Kutipan Cerita:
Suamiku Jadi Istriku

By andrewchristianjr - Tuesday, March 23, 2010

Karena cinta yang begitu besar pada sang suami, ia bisa menerima dan mengijinkan suaminya operasi kelamin menjadi wanita. Bagaimana Sue menghadapi perasaannya ?
Ketika Sue O’Brian pertama kali melihat seorang pria macho melintas di depan rumahnya, ia langsung merasa jatuh cinta tanpa pernah tahu jauh di lubuk hati pria itu sesungguhnya bermimpi bisa menjadi wanita.
Impian menjadi nyata
Sejak kecil aku selalu terkagum-kagum setiap kali melihat pengantin wanita dalam balutan gaun putih nan anggun. Tak sabar rasanya menanti hari besarku tiba. Aku sering bermimpi berjalan menuju altar dengan pria yang aku cintai.
Sayangnya, sampai usiaku 20 tahun aku belum juga mempunyai kekasih. Aku begitu mendambakan seorang pria yang bisa mewujudkan mimpiku itu.
"Kau akan segera menemukannya," ibu berusaha menghiburku. Tapi aku tak yakin. Aku adalah gadis pemalu, aku juga lebih suka berdiam diri di rumah saat akhir pekan.
Beberapa minggu kemudian, saat aku asyik menonton TV, dari jendela rumah aku melihat seorang pria di halaman sedang menatapku.
Ia memiliki bahu yang bidang, berambut gelap dan terlihat tampan. Tetapi apa yang ia lihat dariku ? aku mulai tak percaya diri.
Setelah kejadian itu beberapa kali aku melihatnya. Namanya Miki, usia kami sepantar dan ia tinggal tak jauh dari rumahku. Dadaku berdebar-debar setiap kali ia menatapku dari jauh, ia sangat tampan.
"Mau masuk dan minum kopi ?" ia menawariku saat aku sedang lewat di jalan depan rumahnya. Senyumku mengembang, perasaanku membuncah, aku sudah setengah jalan menuju takdirku.
Setelahnya, kami bertemu setiap hari. Terkadang ia membawakan aku bunga dan memujiku sebagai gadis yang cantik. Setiap malam aku memimpikan upacara pernikahan seperti dalam cerita dongeng.
Setahun bersama, Miki yang saat itu berusia 21 tahun bertanya padaku, "marry me ?". Rasanya aku ingin berteriak kegirangan, impianku tentang pesta pernikahan yang serba putih akan segera terwujud.
Kami lalu pindah ke sebuah apartemen murah. Kehidupan seks kami berjalan normal dan memuaskan. Suatu hari, saat bermain kartu, kami saling bertaruh. "Kalau kau kalah, kalau harus memakai pakaianku,"tantangku.
Alis mata Miki naik, "aku akan melakukan apa pun untuk itu," ucapnya yakin. Esoknya, sepulang berbelanja aku masuk ke dapur dan terkejut mendapati seorang wanita berambut coklat memakai gaunku dan sedang membuat secangkir teh.

Tugas:
Dalam kutipan cerita, berapa usia Miki ketika ia melamar Sue? Daftar berikut tidak ada kaitannya dengan ini.

Data yang Diberikan:
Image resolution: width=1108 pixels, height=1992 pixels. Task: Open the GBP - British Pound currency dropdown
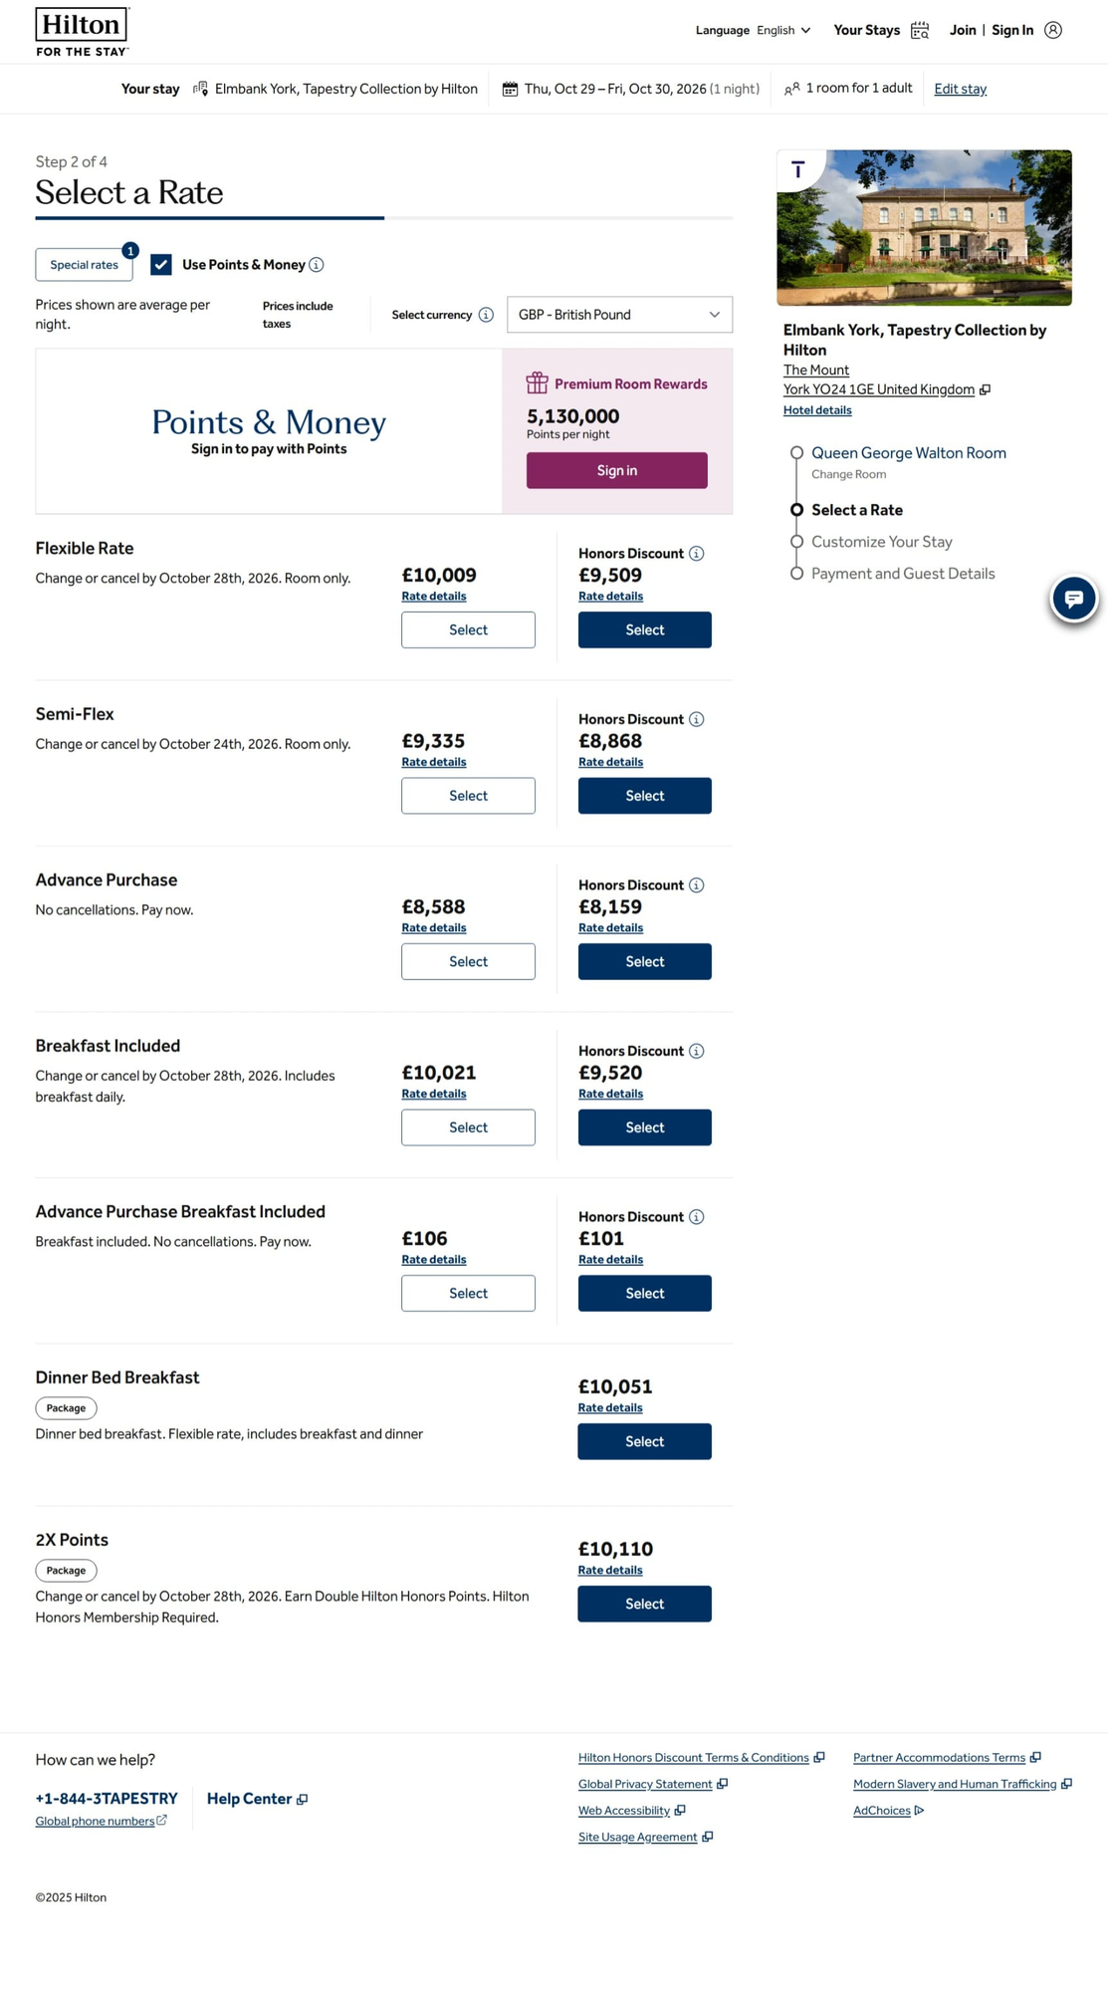(x=619, y=315)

Hasil Akhir:
Miki berusia 21 tahun.